* BEGIN Task data *
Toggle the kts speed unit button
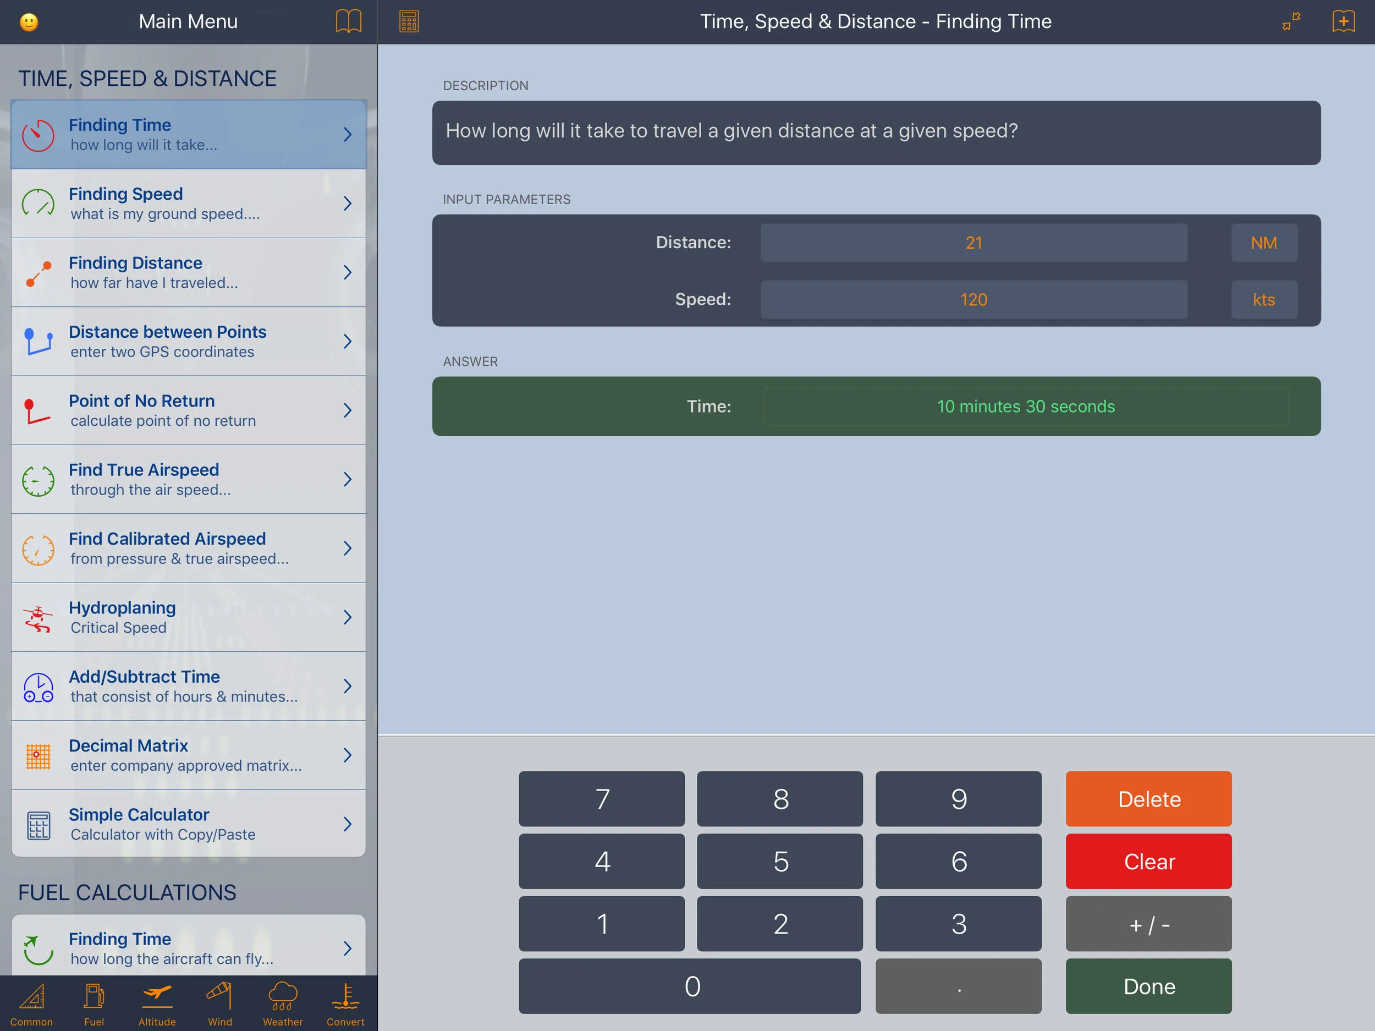This screenshot has width=1375, height=1031. pyautogui.click(x=1264, y=300)
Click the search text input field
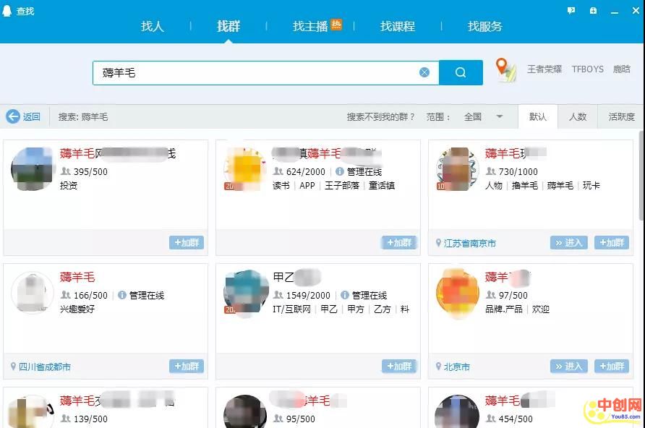 click(x=253, y=72)
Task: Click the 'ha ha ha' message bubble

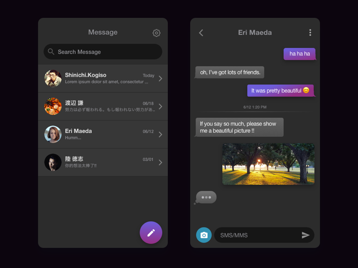Action: pos(299,54)
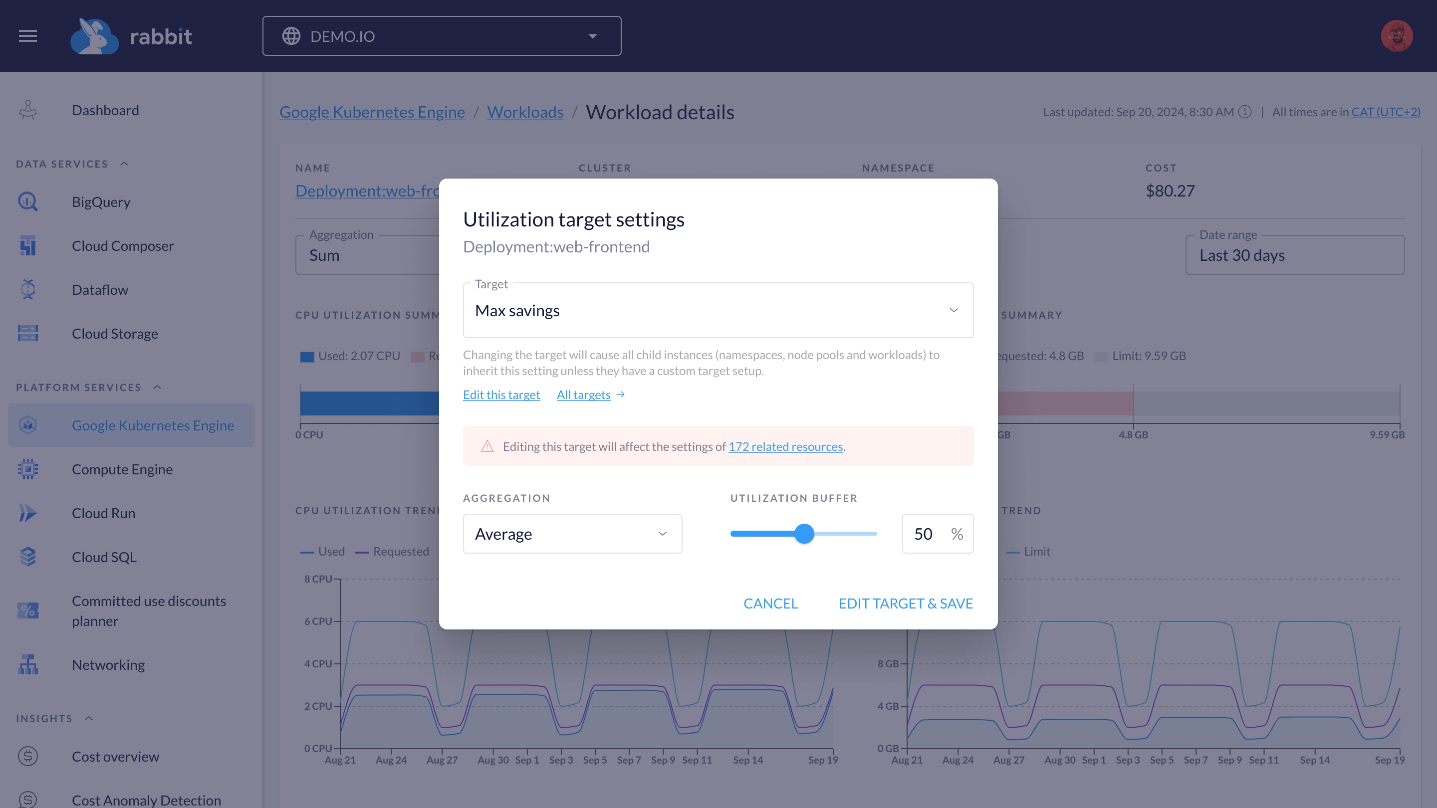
* END Task data *
_Exercise:_
List these records as JSON: one string per line, with blank lines left out. Leave the pictures out.

_Task result:_
[
  "Toggle the kts speed unit button",
  "This screenshot has width=1375, height=1031. pyautogui.click(x=1264, y=300)",
  "Click the search text input field",
  " click(x=253, y=72)",
  "Task: Click the 'ha ha ha' message bubble",
  "Action: pos(299,54)"
]